UMS 16x6.5x3.5x5 / N38 - conical magnetic holder

Pros and cons of rare earth magnets.

Besides their immense pulling force, neodymium magnets offer the following advantages:

• They have constant strength, and over more than 10 years their attraction force decreases symbolically – ~1% (in testing),
• They possess excellent resistance to magnetic field loss when exposed to opposing magnetic fields,
• A magnet with a shiny silver surface has an effective appearance,
• Magnets exhibit exceptionally strong magnetic induction on the outer side,
• These magnets tolerate extreme temperatures, often exceeding 230°C, when properly designed (in relation to form),
• Thanks to versatility in shaping and the capacity to modify to specific needs,
• Wide application in advanced technology sectors – they are utilized in HDD drives, electromotive mechanisms, advanced medical instruments, and modern systems.
• Relatively small size with high pulling force – neodymium magnets offer impressive pulling force in tiny dimensions, which enables their usage in miniature devices

Cons of neodymium magnets: application proposals

• To avoid cracks upon strong impacts, we suggest using special steel holders. Such a solution protects the magnet and simultaneously increases its durability.
• We warn that neodymium magnets can reduce their strength at high temperatures. To prevent this, we recommend our specialized [AH] magnets, which work effectively even at 230°C.
• When exposed to humidity, magnets start to rust. For applications outside, it is recommended to use protective magnets, such as those in rubber or plastics, which secure oxidation as well as corrosion.
• Limited ability of creating nuts in the magnet and complex shapes - preferred is casing - mounting mechanism.
• Possible danger related to microscopic parts of magnets can be dangerous, when accidentally swallowed, which is particularly important in the aspect of protecting the youngest. It is also worth noting that small components of these devices can disrupt the diagnostic process medical after entering the body.
• High unit price – neodymium magnets are more expensive than other types of magnets (e.g. ferrite), which hinders application in large quantities

Maximum magnetic pulling force – what affects it?

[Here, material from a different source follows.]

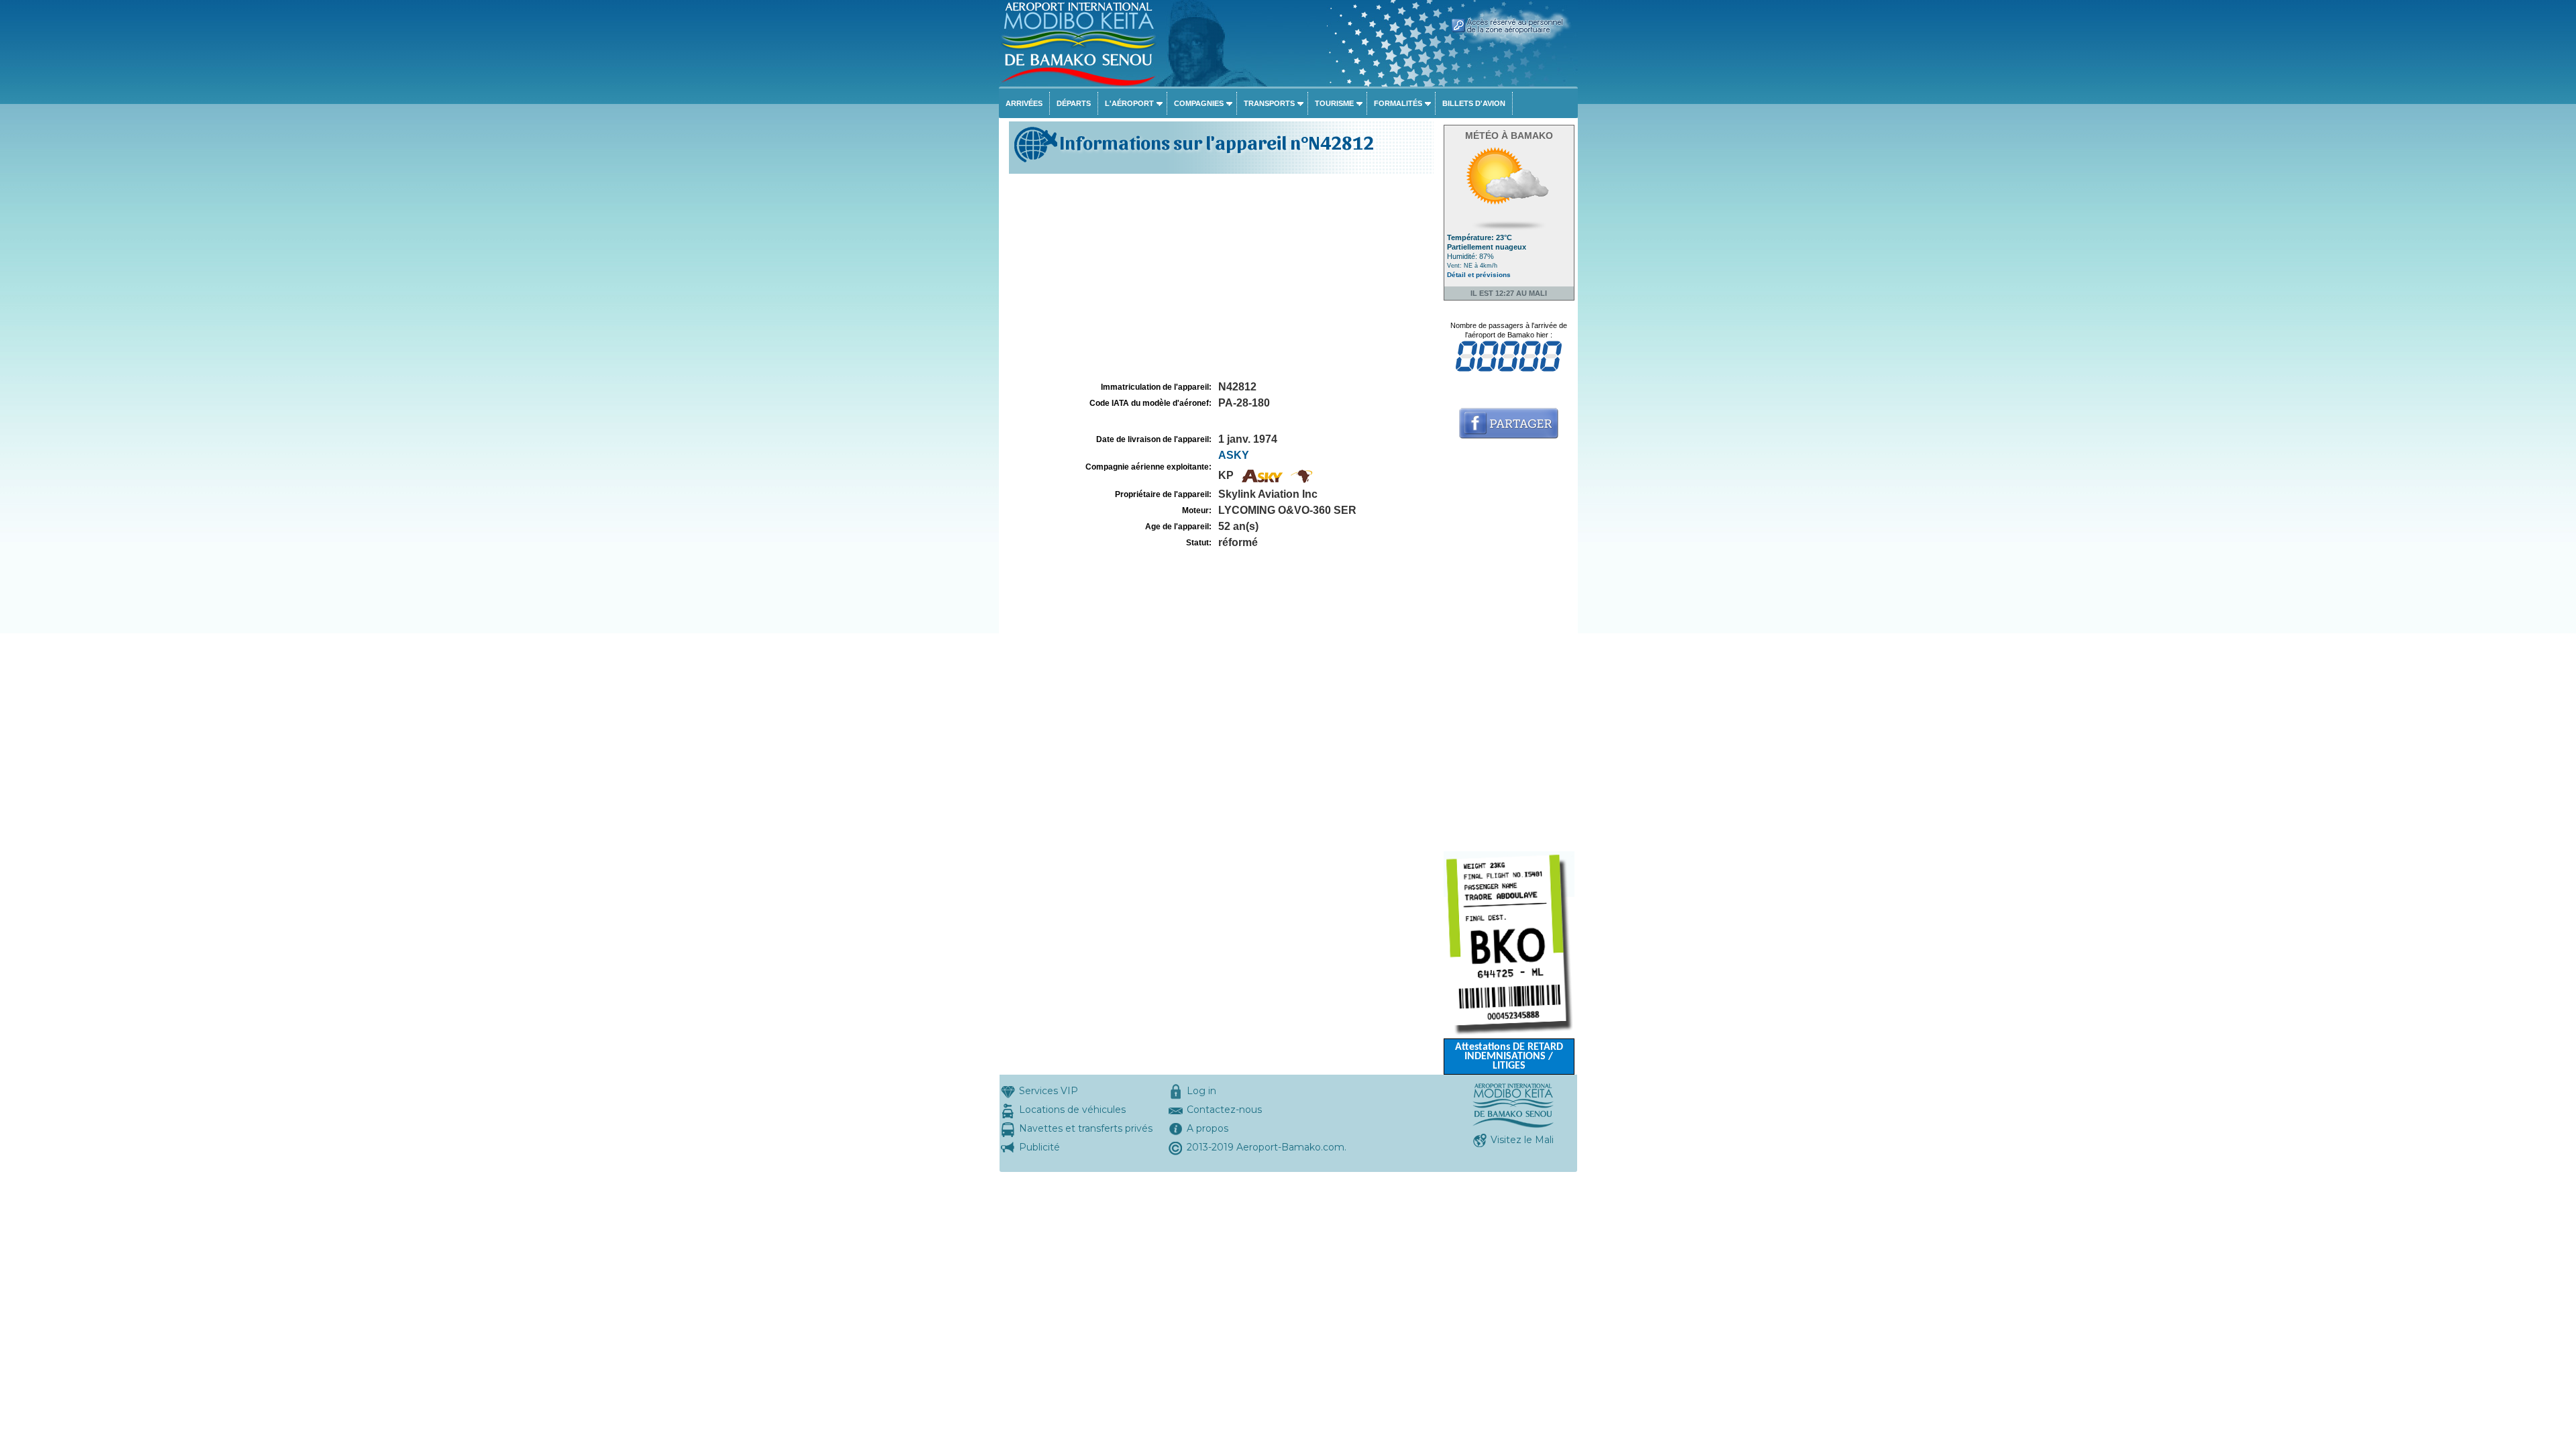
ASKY (1233, 455)
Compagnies (1199, 103)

The force parameter is a measurement result executed under specific, ideal conditions:

• on a plate made of structural steel, perfectly concentrating the magnetic field
• with a thickness no less than 10 mm
• with a plane cleaned and smooth
• without the slightest insulating layer between the magnet and steel
• under axial application of breakaway force (90-degree angle)
• at temperature room level

Practical lifting capacity: influencing factors

Real force impacted by specific conditions, including (from priority):

• Clearance – the presence of any layer (rust, dirt, air) interrupts the magnetic circuit, which lowers power steeply (even by 50% at 0.5 mm).
• Force direction – declared lifting capacity refers to detachment vertically. When slipping, the magnet exhibits much less (often approx. 20-30% of maximum force).
• Metal thickness – the thinner the sheet, the weaker the hold. Part of the magnetic field passes through the material instead of converting into lifting capacity.
• Material type – the best choice is pure iron steel. Stainless steels may attract less.
• Plate texture – ground elements ensure maximum contact, which improves force. Rough surfaces reduce efficiency.
• Temperature influence – hot environment reduces magnetic field. Exceeding the limit temperature can permanently demagnetize the magnet.

* Holding force was tested on a smooth steel plate of 20 mm thickness, when a perpendicular force was applied, in contrast under shearing force the holding force is lower. Moreover, even a small distance {between} the magnet’s surface and the plate decreases the load capacity.